The design of a nonlinear observer to estimate states is an important challenge in the control and operation of chemical processes which exhibit nonlinear dynamics. The Kazantzis-Kravaris-Luenberger (KKL) observer [1] provides a solution to this problem by solving partial differential equations to determine a nonlinear injective mapping of states. However, finding this transformation directly is challenging as partial differential equations are involved. This limitation prevents the implementation of KKL observers.
To address this challenge, we propose using a Koopman operator approach to explicitly construct the KKL observer. The Koopman operator acts on continuous functions to advance them with the flow of the system’s dynamics [2]. In particular, we focus on the Koopman operator’s actions on the span of its eigenfunctions. By assuming that the process output functions can be represented as a linear combination of the Koopman eigenfunctions, a solution for the nonlinear injective mapping can be found. Thus, an explicit expression of the KKL observer, using the method outlined in [4], is composed solely of Koopman eigenfunctions. Furthermore, these Koopman eigenfunctions can be estimated directly from measured system data through a constrained least squares regression problem, resulting in a data-driven observer.
The proposed approach is implemented for the case of a planar system with a limit cycle, where the Koopman eigenfunctions are defined in terms of two transformed variables describing the latent radial and angular components of the system dynamics [5]. For such a system, the process output function can be expressed as a Fourier-Taylor series of the angular and radial components. We formulated a constrained least squares regression problem, considering both negative real-valued and imaginary eigenvalues, to estimate the Koopman eigenfunctions and the coefficients of the linear combination representing the output function from a sample of consecutive state values over time [2]. Since the series contains an infinite amount of terms in two variables, when practically using a truncated version of the representation, the error of the truncation is bounded under regularity conditions. To demonstrate the proposed approach, a data-driven estimation of the Koopman eigenfunctions of a Brusselator system is performed, which is used to construct the observer.
References
[1] N. Kazantzis and C. Kravaris, “Nonlinear observer design using Lyapunov’s auxiliary theorem,” Syst. Contr. Lett., vol. 34, no. 5, pp. 241-247, 1998.

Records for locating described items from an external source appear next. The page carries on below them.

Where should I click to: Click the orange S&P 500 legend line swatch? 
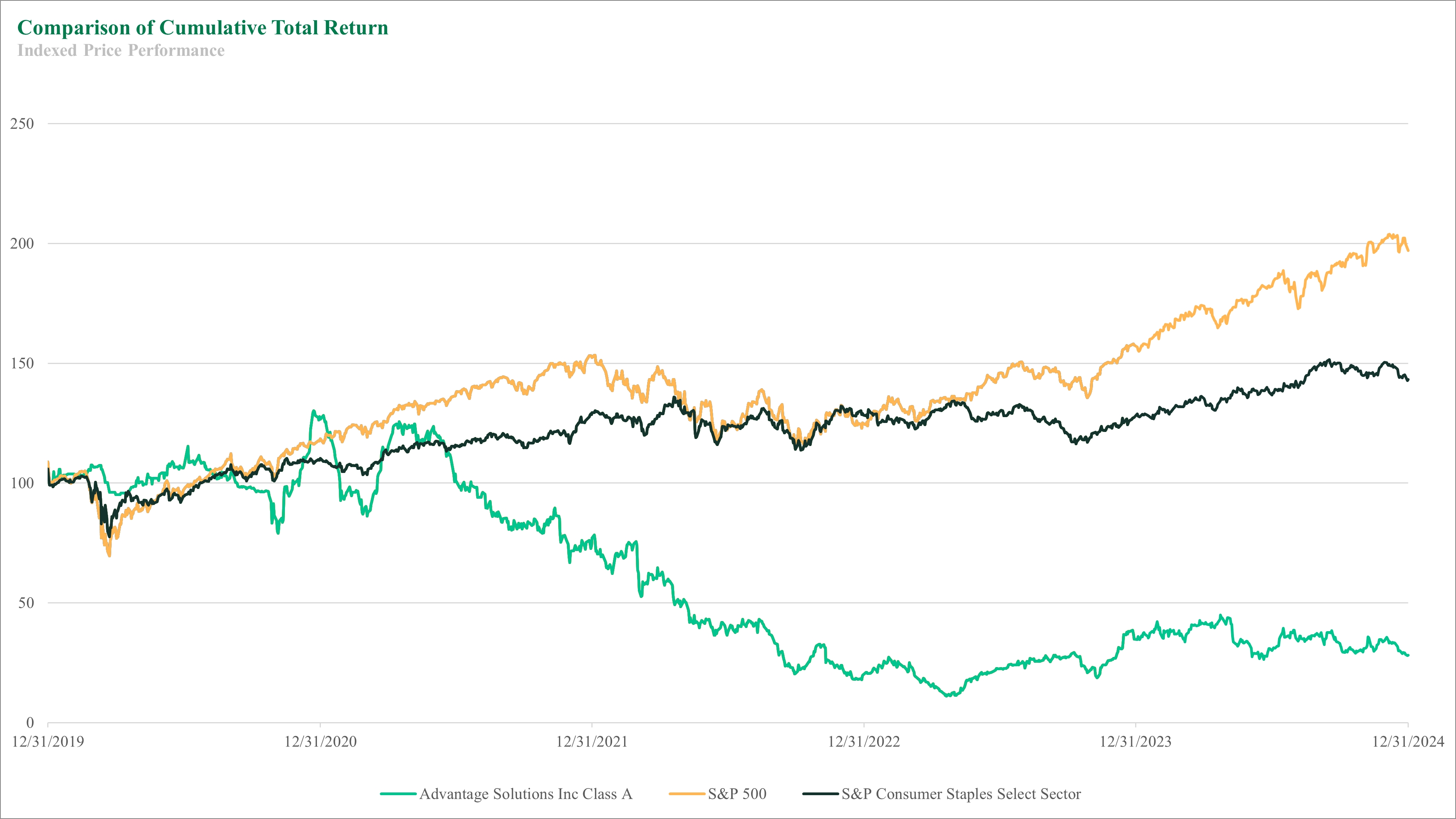click(687, 794)
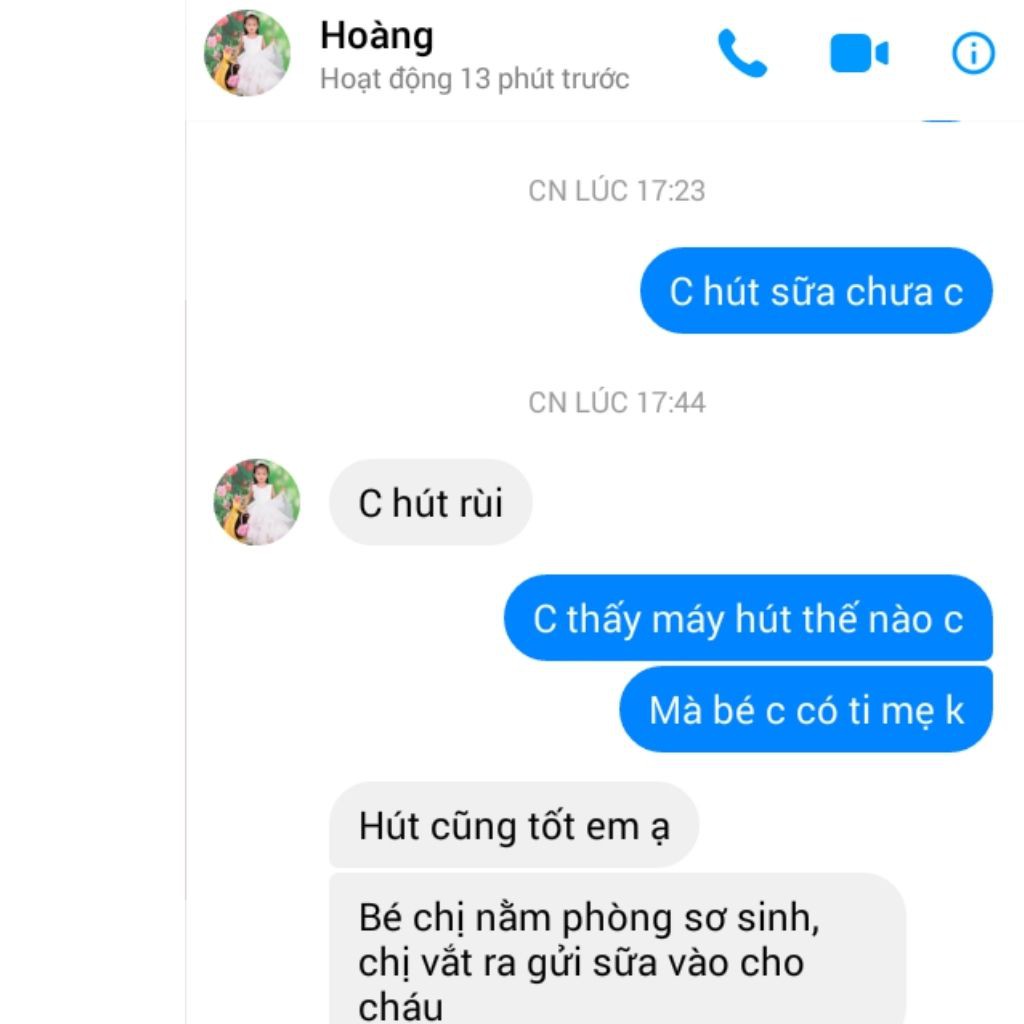1024x1024 pixels.
Task: Tap "tốt" in Hút cũng tốt em ạ
Action: pyautogui.click(x=551, y=825)
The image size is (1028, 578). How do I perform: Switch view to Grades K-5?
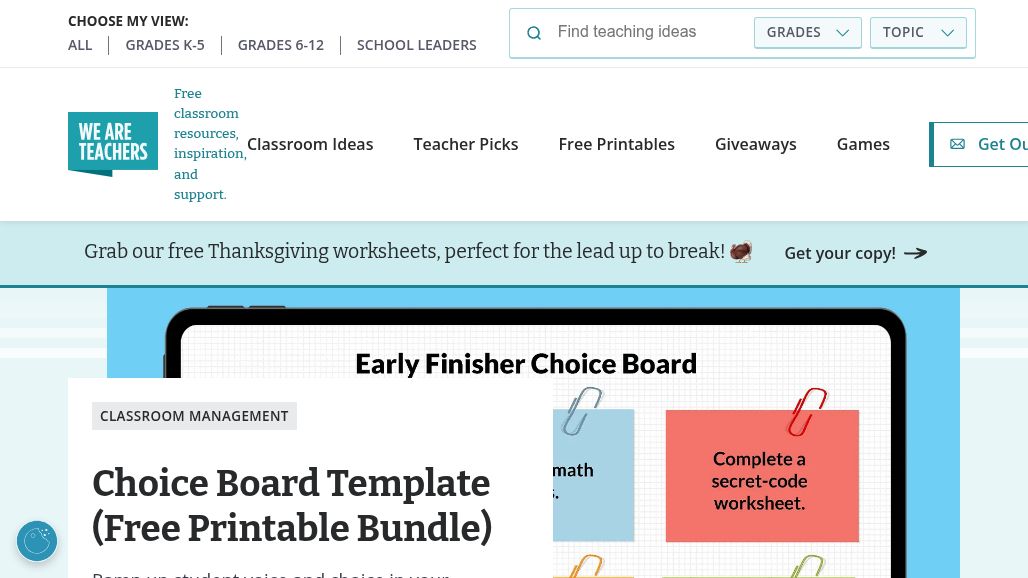click(x=165, y=45)
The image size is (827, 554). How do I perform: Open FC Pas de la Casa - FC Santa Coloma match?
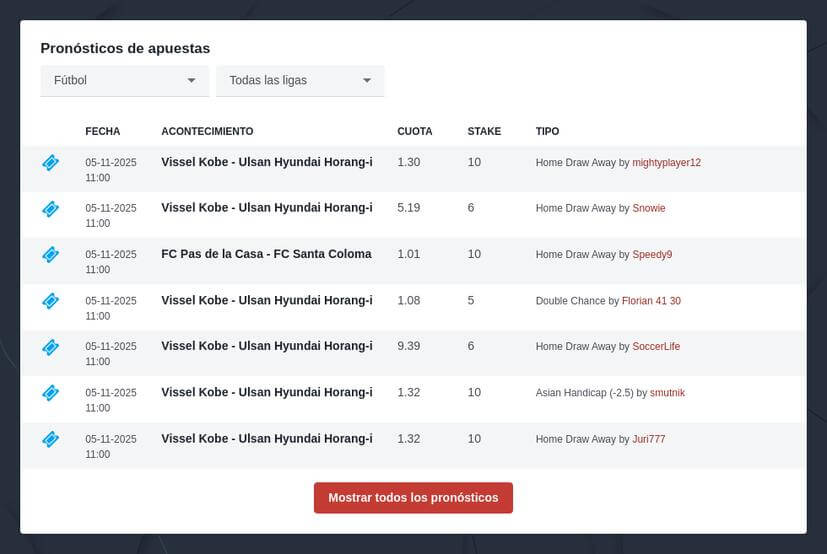[266, 254]
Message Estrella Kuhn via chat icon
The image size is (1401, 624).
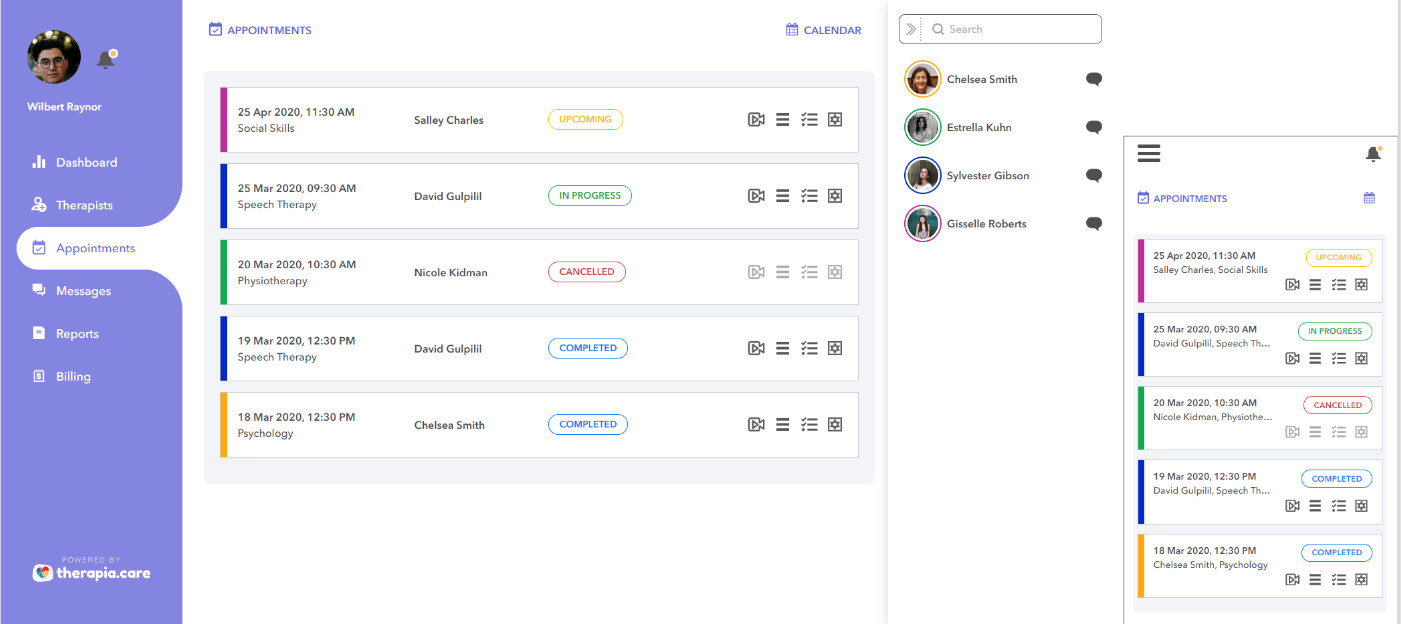(x=1093, y=128)

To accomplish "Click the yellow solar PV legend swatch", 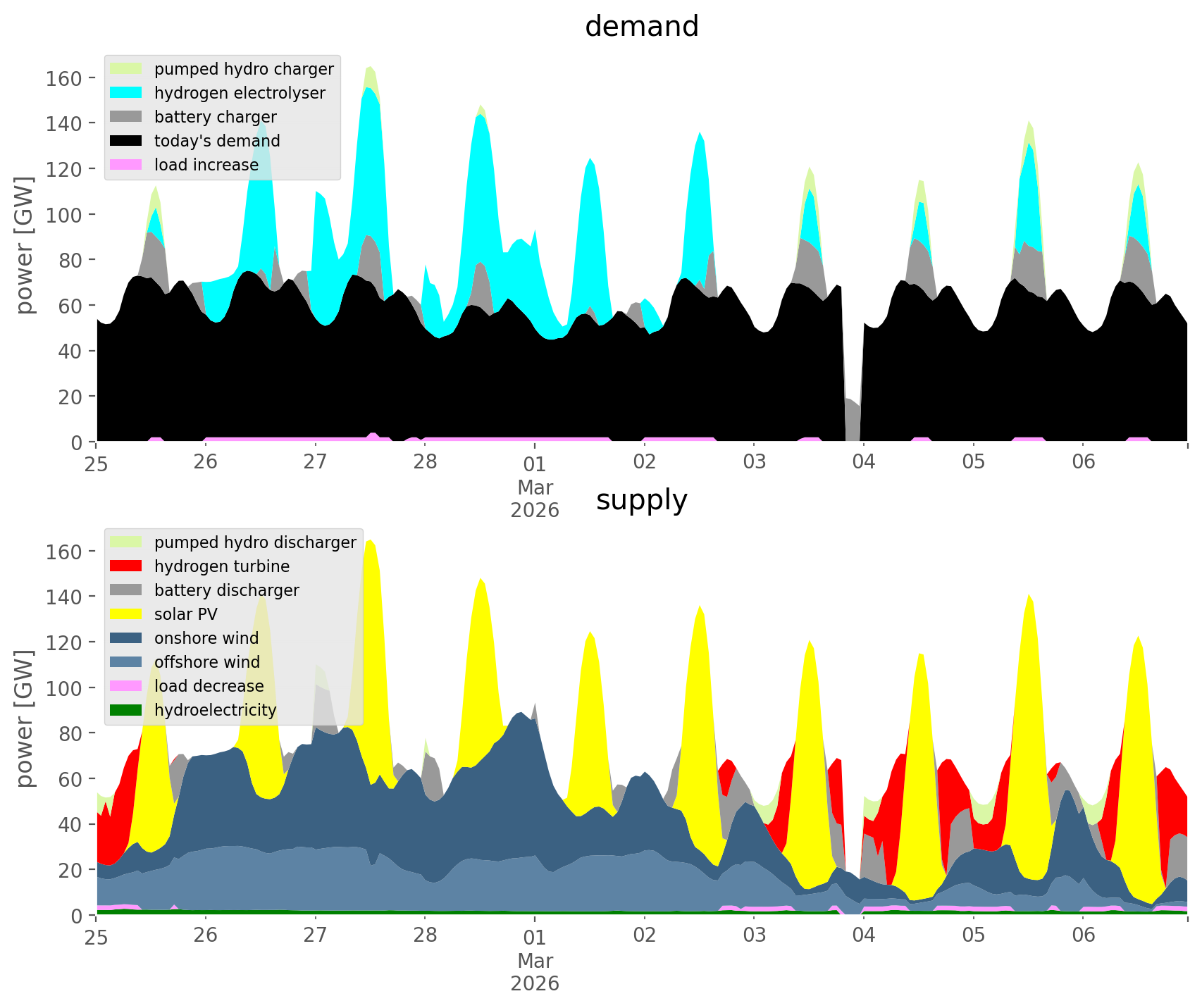I will point(126,614).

[2] S. L. Brunton, M. Budišić, E. Kaiser, and J. N. Kutz, “Modern Koopman theory for dynamical systems,” SIAM Rev., vol. 64, no. 2, pp. 229–340, 2022.
[3] L. Brivadis, V. Andrieu, P. Bernard, and U. Serres, “Further remarks on KKL observers,” Syst. Contr. Lett., vol. 172, p. 105429, 2023.
[4] V. Pachy, V. Andrieu, P. Bernard, L. Brivadis, and L. Praly, “On the existence of KKL observers with nonlinear contracting dynamics (long version),” (arXiv preprint) arXiv:2402.16432, 2024.
[5] I. Mezić, “Spectrum of the Koopman operator, spectral expansions in functional spaces, and state-space geometry,” J. Nonlin. Sci., vol. 30, no. 5, pp. 2091–2145, 2020.
[6] E. M. Stein and R. Shakarchi, Fourier analysis: An introduction. Princeton University Press, 2011.